It never ceases to amaze me when I hear about or experience a company that forgets the basics of Marketing 101. Lots of companies use all the latest and greatest marketing strategies to attract business, yet forget one of the most effective forms of marketing; stellar customer service.
It seems more and more companies are overlooking this type of marketing. Or, they think that offering so/so customer service is good enough.
That may be fine for an average business, selling an average product or service, to people who don’t care about anything but the cheapest price and the greatest bargain. For companies who want to be known as above average, who want to command top dollar, be in the game for the long haul and be recognized as one of the best, good enough is hardly good enough. You have to go above and beyond. One of the most important aspects of going above and beyond is paying attention to what your customers need and what they are asking for.
Case in point. When I relocated my home and my business about a year and a half ago, I was in need of finding new service providers for a number of things;
home and auto insurance, a dentist, a doctor, an auto mechanic and an accountant to name just a few.
My experience of finding the right people to do business with was likely similar to what others go through. There is the first level a customer goes through to find service providers. Often it is based on the recommendation of a neighbor, colleague, or member of church or association we belong to. At this level, we are relying on what someone else says about a company, primarily because that’s all we have to go on.
The next level is the actual experience the customer has when they do business with the recommended company. When I went through this process my overall experience with the vendors who were recommended to me was quite good. In some cases exceptional.
Such was not the case with the accounting firm I selected based on a personal recommendation. I called the firm, set up an appointment and spent a good hour talking to the CPA about my business, my needs, goals for my company, how I preferred information to be communicated to me and the billing process. Something I emphasized is that I wanted no surprises.
All seemed in order as I left my first meeting. However, within a short period of time it became evident my needs and wants were not being honored. A phone call to the CPA’s assistant seemed to clear up the misunderstanding. We were back on track, or so I thought.

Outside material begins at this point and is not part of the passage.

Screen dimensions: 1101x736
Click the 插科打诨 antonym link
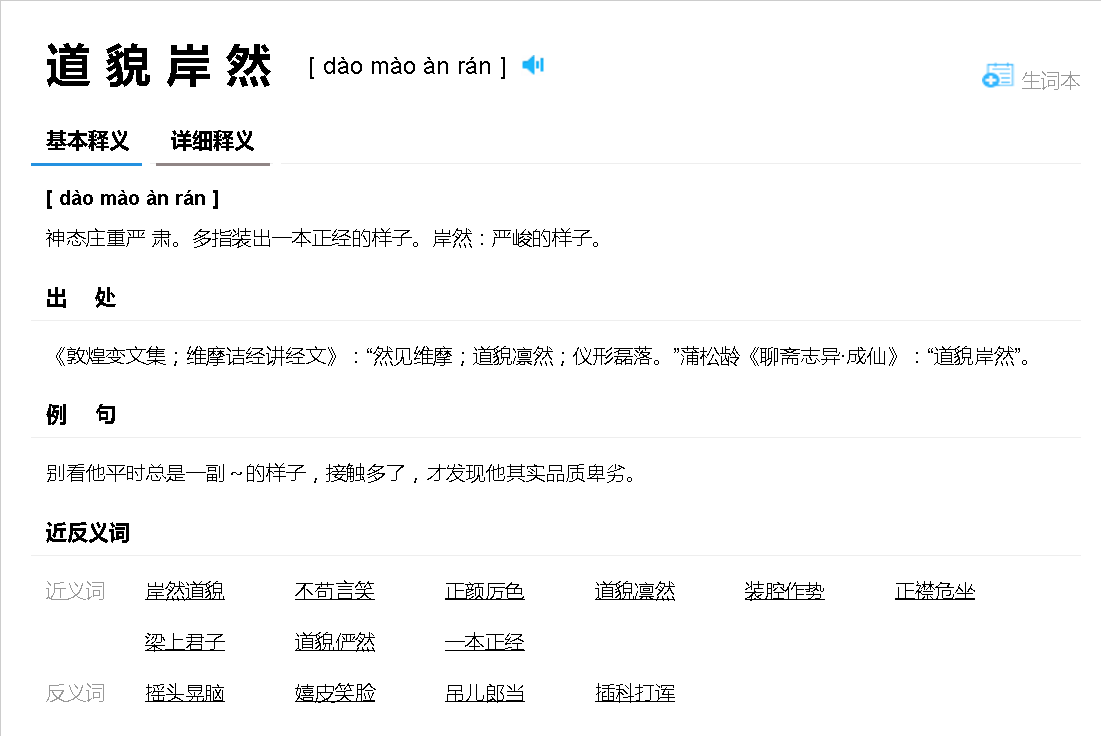[634, 692]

Another couple of months passed and once again, it became apparent that the agreements we made were not being honored. The fact was, I wasn’t asking for anything out of the ordinary.
After the third occasion of talking to the CPA’s assistant in frustration and the assistant giving me yet another series of excuses I decided to pull my business from the firm. I had far too much at risk to continue this song and dance. Besides, now each time I had a conversation I felt angry and frustrated. This was not how I wanted my relationship with my accountant to be.

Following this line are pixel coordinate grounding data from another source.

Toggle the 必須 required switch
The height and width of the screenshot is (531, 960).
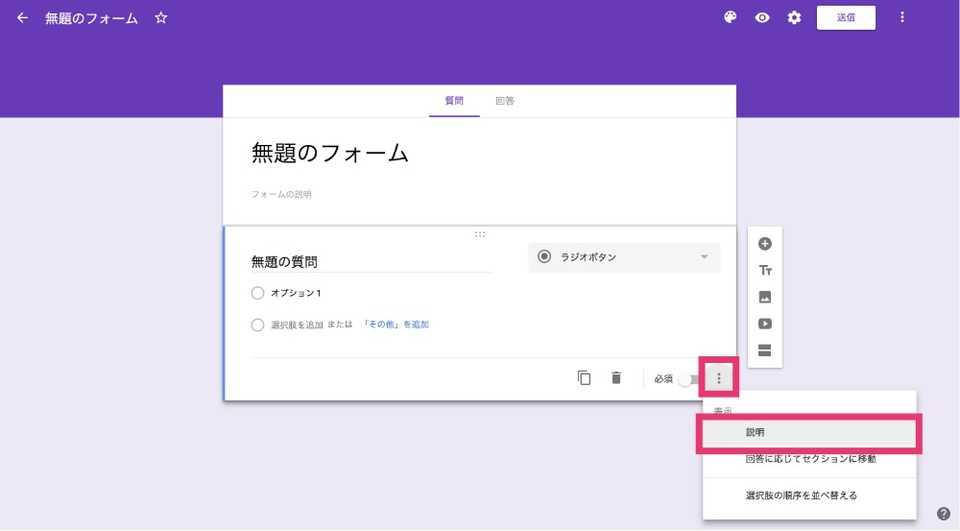pyautogui.click(x=688, y=379)
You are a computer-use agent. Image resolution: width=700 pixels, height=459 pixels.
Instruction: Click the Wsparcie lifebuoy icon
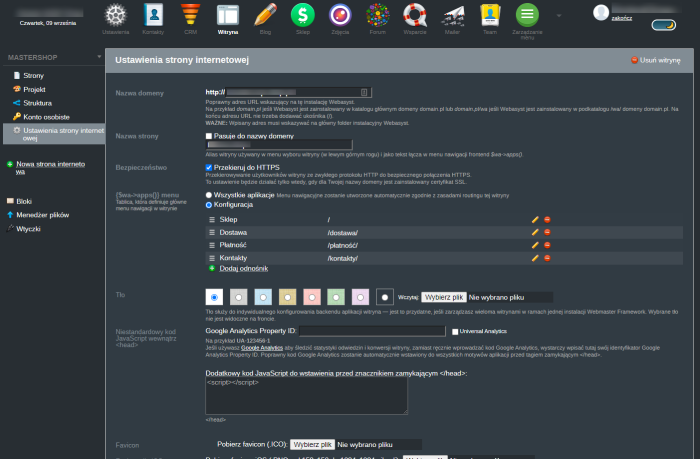414,15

Amazingly, this wasn’t a bargain basement accounting firm. The firm is known as one of the top in the area. Yet, from my experience this was not evident.
The CPA and assistant seemed genuinely surprised when I chose to take my business elsewhere. It hardly seemed that it should have been a shock to them because I had let them know of my displeasure with how my account was being handled on three occasions.
Apparently, the accountant was going through some personal problems and had let her personal life impact her business relationships. Her assistant had to continually smooth things over and cover for her. I was to discover it was not just me who had this experience.
Everyone goes through personal problems. That’s a part of life. But to let personal problems impact one’s business to the degree this accountant did can have detrimental effects on a business; theirs and that of the client.
When something like this happens, not only are customers frustrated, professional relationships are deeply impacted and trust is lost.
No matter what a company says about themselves by way of their advertising, website or blog, the reality is, your customer’s experience either works for you or against you.
What is the experience you create for your customers?